「痴漢をなくす」は皆の問題
依存症だと知られること、治せることは男性にとっても救いになるでしょう。私は男性から「性欲や、男性であるだけで持ってしまっている加害性が怖い」と相談されることが多いのですが、更正プログラムがあると伝えると彼らは安心します。
「再犯予防のエビデンスは整ってきている。一方で、これから痴漢になるかもしれない人への予防が足りておらず、それには性教育と、性暴力の実態を伝えていくことが重要」と斉藤さんはいいます。しかし、加害者への治療プログラムへの強制力がなく、治療できる病院も足りないこと、そして被害者の受け皿も足りていないこと、鉄道会社が積極的でないことなど多くの問題が提起されました。

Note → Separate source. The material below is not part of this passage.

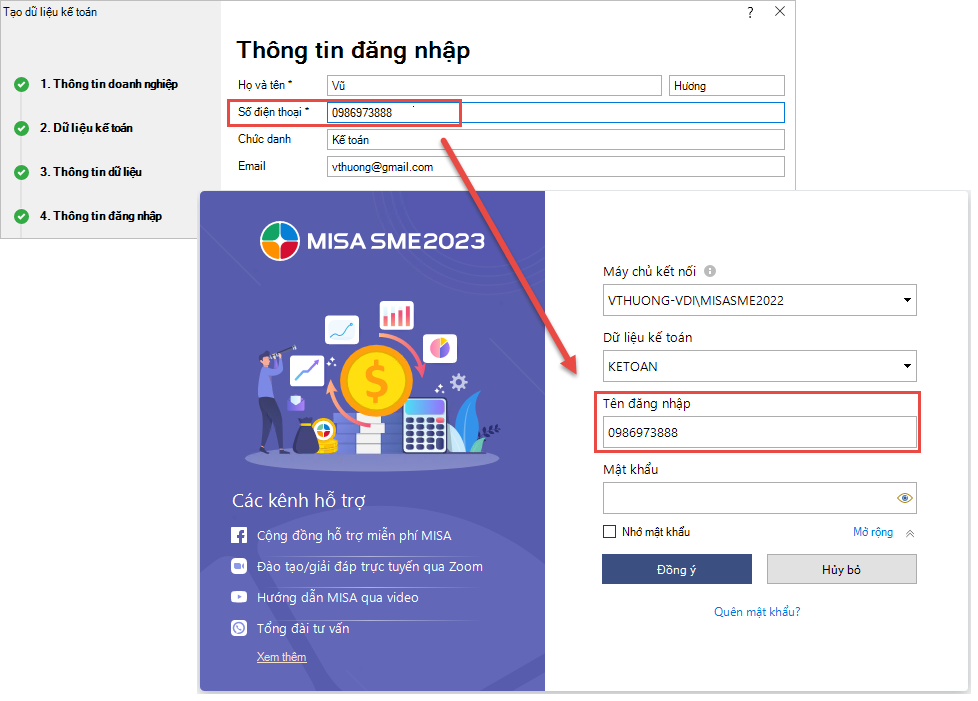The image size is (978, 701).
Task: Click the Đồng ý button
Action: pyautogui.click(x=676, y=569)
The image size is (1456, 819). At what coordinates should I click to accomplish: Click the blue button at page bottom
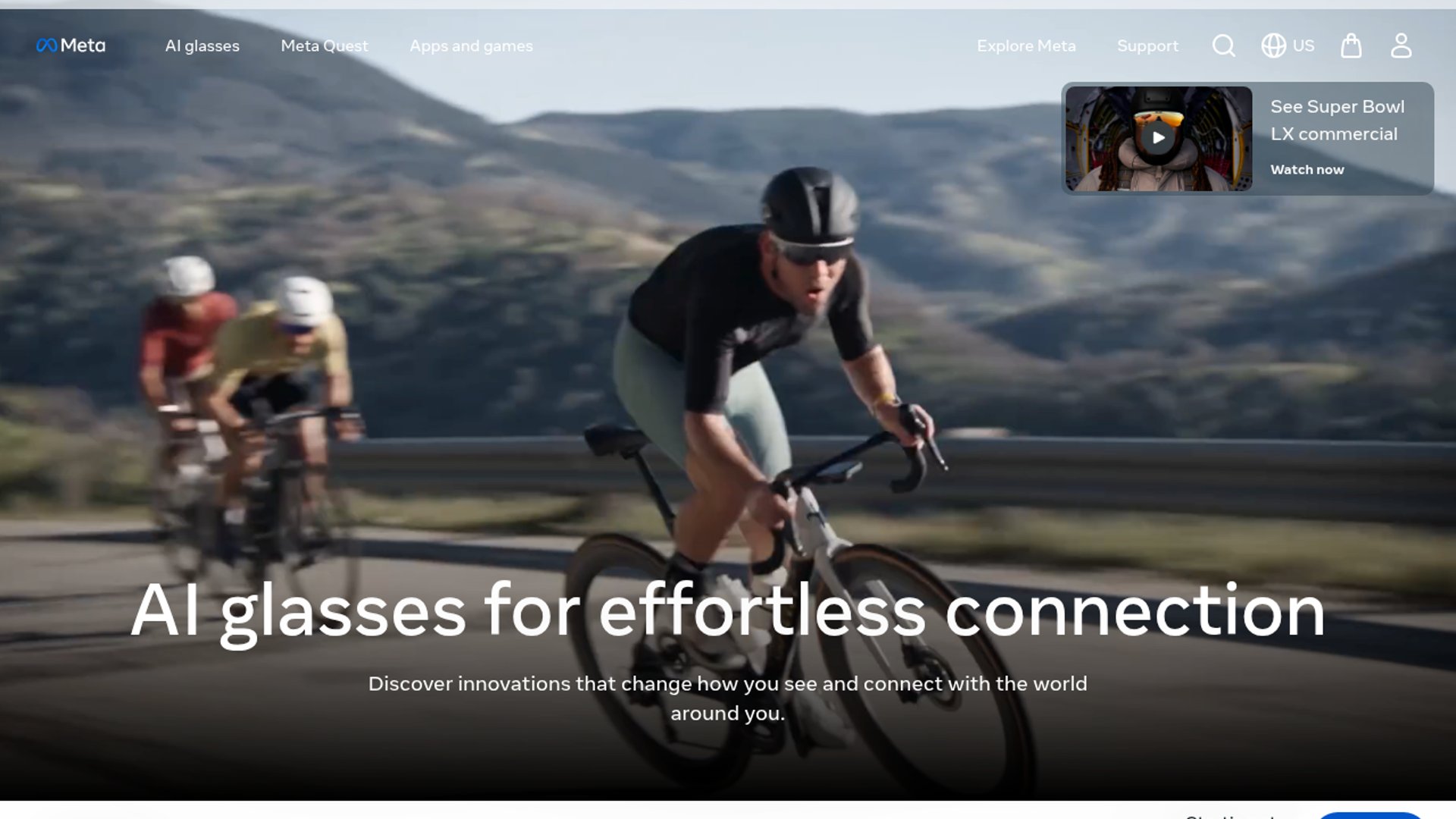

「加害者は異常な人としていないことにされ、被害者もいないことにされる」と、社会全体であまりにも対策がされていないことが共有された形で、イベントは終わりました。
私が面白いと感じたのは立場の違う人同士の対話が聞けたことで、特に小川さんと二村さんの組み合わせはこのイベントならではでした。考えや職業などが違うからこそ、それぞれの分野で取り組めることや、共有できることがあるはずです。
私、卜沢彩子が痴漢をなくすために取り組んでいきたいのは、各方面の専門家に話を聞ける総合的な痴漢諸問題に関する勉強会を開くことです。被害者支援、加害者更生、司法、鉄道、行政、創作物、メディア……さまざまな分野の知識をもとにし、それぞれ協働して取り組む必要があると考えています。
「冤罪が怖い」と思っている人も「痴漢をなくしたい」と考えている人も、総合的に知識を身につけ、今後の建設的な提案やアクションにつなげられる場を作り、少しでも痴漢で苦しむ人がいない社会に近づけたい。加害者にとっても痴漢をなくすことは必要なのだと、本書を読むと感じます。つまりは“痴漢行為が起きなくなること”はすべての人のためになるのです。できるだけ多くの人が当事者意識を持って、“痴漢行為が起きないようになるにはどうしたらいいのか”という方向に意識が向かうようになってほしいと思います。